Does self-analysis of games even improve chess skills?
If you don't learn anything from your analysis, then no...it won't help. But looking at your games you should be able to see, particularly with the computer's help of what the better moves are... Where you did not make the best move possible.... But then it's up to you to understand why it wasn't the best move...
Unfortunately, to get really good at chess... Does require some work on your part.... Study..... Unless you're just an extremely gifted person. Studying your own games is a very beneficial part of that especially while they're still fresh in your own mind... You will see things that you didn't see during the game... Just like working puzzles if you see situations enough.... You'll remember them. For somebody like me that may take seeing them hundreds of times.... For a gifted person... A real savant at chess... They may only have to see them once.

Yes, for sure you should look through your games on your own, to see if you can spot the mistakes you made, and to try to come up with better moves that you could've played, instead.
Then, check again with an engine, to see what you missed.
You likely won't be able to remember everything or even to understand all of it. But if you even learn just one thing from each game - it's like a droplet of water into a bucket.
Eventually, you can fill a whole bucket with tiny drops.

You fundamentally misunderstood how the whole process works. The goal is not only to learn what to do in the exact same position. The goal is to spot patterns that will be useful in billions of different positions.
By your logic, practicing tennis is also completely useless. There is absolutely zero chance that any ball ever comes to exactly the same spot from exactly the same direction, speed and spin.

I find the game review feature to be of minimal value at my beginner level. Sure, the engine will point out a blunder, but I already knew that I had blundered. When the engine, which is around 3500, suggests a best move, it isn't usually helpful, because as a 1000 player, I am never going to find that solution. Example: in a recent game, I blundered, leaving a hanging knight. The engine, however, said the move was "brilliant", treating it as a sacrifice, not a blunder, that eventually - eventually! - would result in a winning position. In the game, my opponent, also a beginner level, jumped on the hanging knight and proceeded to win the game.
Yes, self-analysis of your games is one of the most useful ways to improve.
I agree that the computer Game Review is not very helpful. It can tell you if you made an opening mistake or a mistake in a tactical sequence.
However, it does not EXPLAIN why one plan is superior to another. It does not identify the aspects of the position that make one plan better. This is the kind of understanding that distinguishes an advanced player. And this is what you should try to do when you analyze a game
Also, learning is most effective—faster, deeper, more lasting—when the learning process is active and meaningful. A player who spends 30 to 60 minutes analyzing one of their tournament games will learn more than another player who looks at the Game Review without trying to understand the reasons for the suggested moves, or another player who spends the same amount of time playing speed chess or trying to memorize an opening sequence.

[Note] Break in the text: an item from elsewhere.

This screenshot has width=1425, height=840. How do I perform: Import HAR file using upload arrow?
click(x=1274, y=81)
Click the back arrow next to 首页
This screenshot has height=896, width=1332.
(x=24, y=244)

If you do this for a few games you start noticing a pattern. That is what you want.
When your elo rises the nature of your ‘oh yeah that was stupid’ moments will change accordingly to your strength.

Top-level players routinely review their games to understand both tactical and strategic errors. It’s a proven method to identify weaknesses and refine strengths.

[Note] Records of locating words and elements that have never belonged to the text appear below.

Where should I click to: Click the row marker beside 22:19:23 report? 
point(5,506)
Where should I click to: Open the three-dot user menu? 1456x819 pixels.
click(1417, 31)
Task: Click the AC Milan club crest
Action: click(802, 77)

None of the famous players, not one, got to the place they ended up in without severe studying.
Not Bobby Fischer, not Garry Kasparov, not Magnus Carlsen, not Paul Morphy. Nobody.
No "natural talent" can give you a shortcut to studying. To be good at chess, you need to know a lot of chess patterns. Scientists estimate that top chessplayers spent about 50,000 hours on learning chess and learn about 50,000 chess patterns in this time.